The United States team play second-seeded Japan in the first round of proceedings. Zhang lost to Sayaka Hirano in straight games (11–9, 11–5, 11–3) and teamed with Erica Wu in the doubles to lose to Kasumi Ishikawa and Ai Fukuhara, also in straight games (11–7, 11–7, 11–1).

===2012 North American Championships===
On September 2, 2012, Zhang won the women's singles title at the ITTF North American Championships with a victory over Erica Wu in straight games (11–8, 11–3, 11–7, 11–9). She had previously (in 2011 and 2010) failed to achieve the title, with losses in the finals on both occasions to Canada's Mo Zhang.

===2012 World Junior Championships===
At the 2012 ITTF World Junior Championships in Hyderabad, India, Lily Zhang reached the quarterfinals in singles and also led the USA into the quarterfinals of the team competition. As a result of her performance during the championships (12 wins, 2 losses), Zhang broke into the top 100 of the ITTF women's world ranking for the first time in her career.

===2013 U.S. Open===
At the 2013 U.S. Open, Zhang won the title in the junior girls' event. In women's singles (part of the ITTF World Tour), she beat Mo Zhang to advance to the semi-final, where she lost to Elizabeta Samara in 5 games. Following this tournament, Zhang's world ranking improved to a career-high 84.

===2014 Youth Olympic Games===
In August 2014, Lily Zhang was the first ever US athlete to win a bronze medal in the 2014 Summer Youth Olympics. In the contest for bronze, she won over Miyu Kato of Japan in six games.

===2019 ITTF Women's World Cup===
She came in fourth place at the 2019 ITTF Women's World Cup, losing 3–4 to Feng Tianwei. Zhang's performance included a high-profile upset over Miu Hirano.

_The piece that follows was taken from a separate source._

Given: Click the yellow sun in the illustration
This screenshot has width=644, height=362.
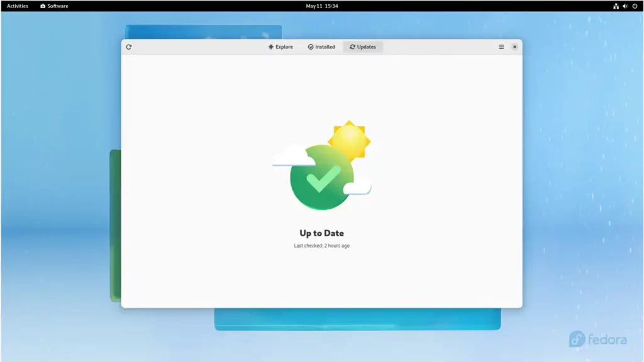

===2020 ITTF Women's World Cup===
At the 2020 World Cup, Zhang won with an upset over Feng Tianwei.

===2020 Olympics===
At the 2020 Summer Olympics, after losing the first game in her opening round match against Nigeria's Offiong Edem, Zhang regrouped with a 4–1 victory.

=== 2024 Olympics ===
Zhang competed for the United States at the table tennis event in the 2024 Summer Olympics. She placed 9th in the women's singles. She also played in the women's team with Amy Wang and Rachel Sung, placing 14th in the event.